FTC sues to stop Methodist Le Bonheur buying 2 Tenet hospitals

Methodist Le Bonheur’s $350 million acquisition of two Tenet Healthcare Corp.’s Memphis-area hospitals would increase costs and diminish competition, the Federal Trade Commission claimed in a lawsuit that aims to block the transaction.

Memphis-based Methodist would control nearly 60% of the “already highly concentrated” Memphis acute-care market as one of three health systems—down from four—with hospitals in the area, according to the FTC. Methodist would be able to negotiate higher reimbursement rates with insurers, which would pass on those costs to employers and their employees in the form of higher premiums, copays, deductibles and other out-of-pocket expenses, regulators concluded.

“It’s clear that patients in the Memphis area have benefited from the competitive pressure that Saint Francis brings to bear on Methodist, through lower rates, more options for insurers and patients, and quality improvements,” Daniel Francis, deputy director of the FTC Bureau of Competition, said in prepared remarks. “This transaction would take that competition away, and patients will pay the price.”
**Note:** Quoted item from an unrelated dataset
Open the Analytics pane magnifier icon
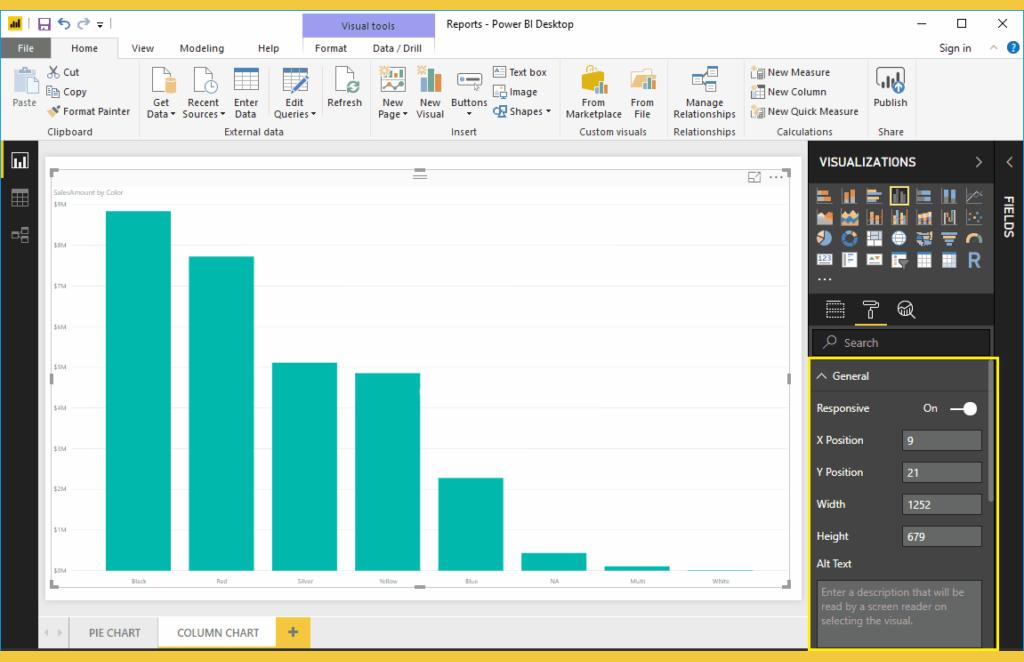This screenshot has width=1024, height=662. click(x=906, y=309)
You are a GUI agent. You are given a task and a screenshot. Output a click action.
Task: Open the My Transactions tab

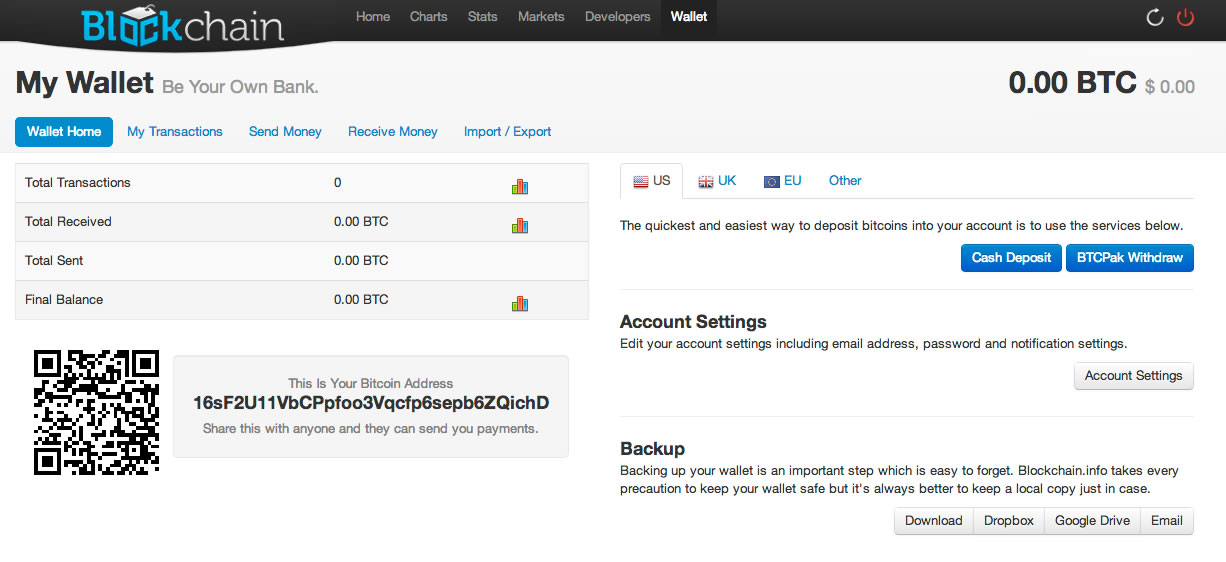pos(175,132)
Most studies on hospital consolidation show that prices increase and quality declines after transactions are completed. Hospitals, which account for about a third of the $3.6 trillion healthcare industry, can use their dominant market share as leverage to exact higher rates from insurers and raise prices.

Hospital price increases are the main driver of U.S. healthcare spending inflation, one study found.
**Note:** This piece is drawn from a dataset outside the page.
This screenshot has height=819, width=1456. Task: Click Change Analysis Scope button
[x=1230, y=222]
Methodist and Tenet said that they are surprised by the FTC action given stakeholders’ strong support of the transaction, claiming evidence shows the transaction will lead to lower prices, improved quality and enhanced access.

“Our two organizations promote a culture of compassion backed by strong core values, which together, we believe will have an even greater impact on care delivered in these communities. We are reviewing this recent action by the FTC and actively considering next steps,” the organizations said in a joint statement.
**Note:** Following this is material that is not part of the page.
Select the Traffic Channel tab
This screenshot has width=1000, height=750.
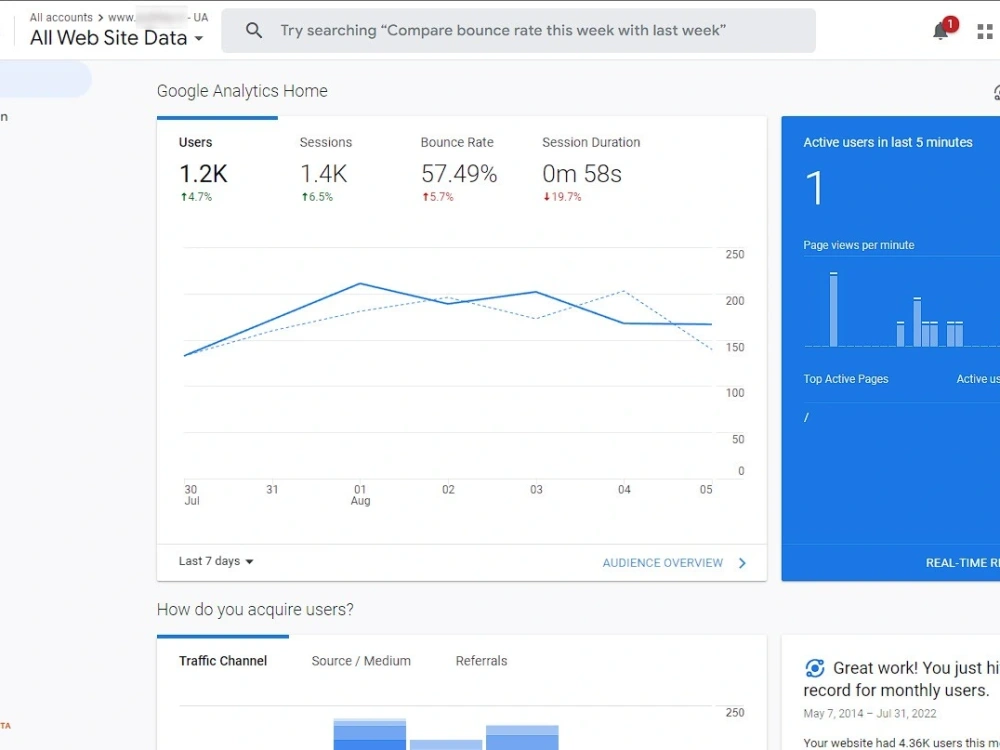coord(222,661)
Methodist and Saint Francis are direct competitors. Methodist’s internal documents refer to Saint Francis as one of only two “direct competitors” and the organizations closely track each other’s quality scores, advertising and brand recognition, regulators wrote in the complaint. They also regularly oppose each other’s certificate of need applications, seeking to stifle competitively beneficial technology investments or facility expansions that might draw patients from one to the other, the FTC said.

If the transaction goes through, it would eliminate the competitive forces that keep prices and quality in check, the FTC argued, noting that Methodist has provided price concessions to commercial insurers to exclude Saint Francis from narrow network plans or otherwise disadvantage Saint Francis.

In addition to competing to be in insurers’ networks, Methodist and Saint Francis also compete with each other to attract patients by improving quality, expanding services and increasing access for patients in the Memphis area, according to the complaint. The FTC cited one instance where Saint Francis focused on improving services and access to operating rooms after Methodist hired a bariatric surgeon away from Saint Francis to help launch Methodist’s bariatric program.

It’s unlikely that competitors would enter the market post-transaction to offset the anticompetitive affects, the FTC concluded.

Also, Methodist and Tenet have not “substantiated verifiable, merger-specific efficiencies that would be sufficient to rebut the strong presumption of harm and other evidence of the proposed transaction’s likely significant anticompetitive effects,” the complaint reads. The efficiency argument does not work if systems can achieve those goals without merging, experts said.

Tenet, which recorded a net loss from continuing operations attributable to shareholders of $197 million in the quarter ended Sept. 30, had expected to complete the sale in 2020. Executives said in recent earnings calls that the proceeds would enhance its liquidity position, in addition to the potential sale leaseback of certain medical office buildings.

The FTC will file a complaint in a Tennessee federal court seeking a temporary restraining order and preliminary injunction to stop the deal, pending an administrative trial set for May 18.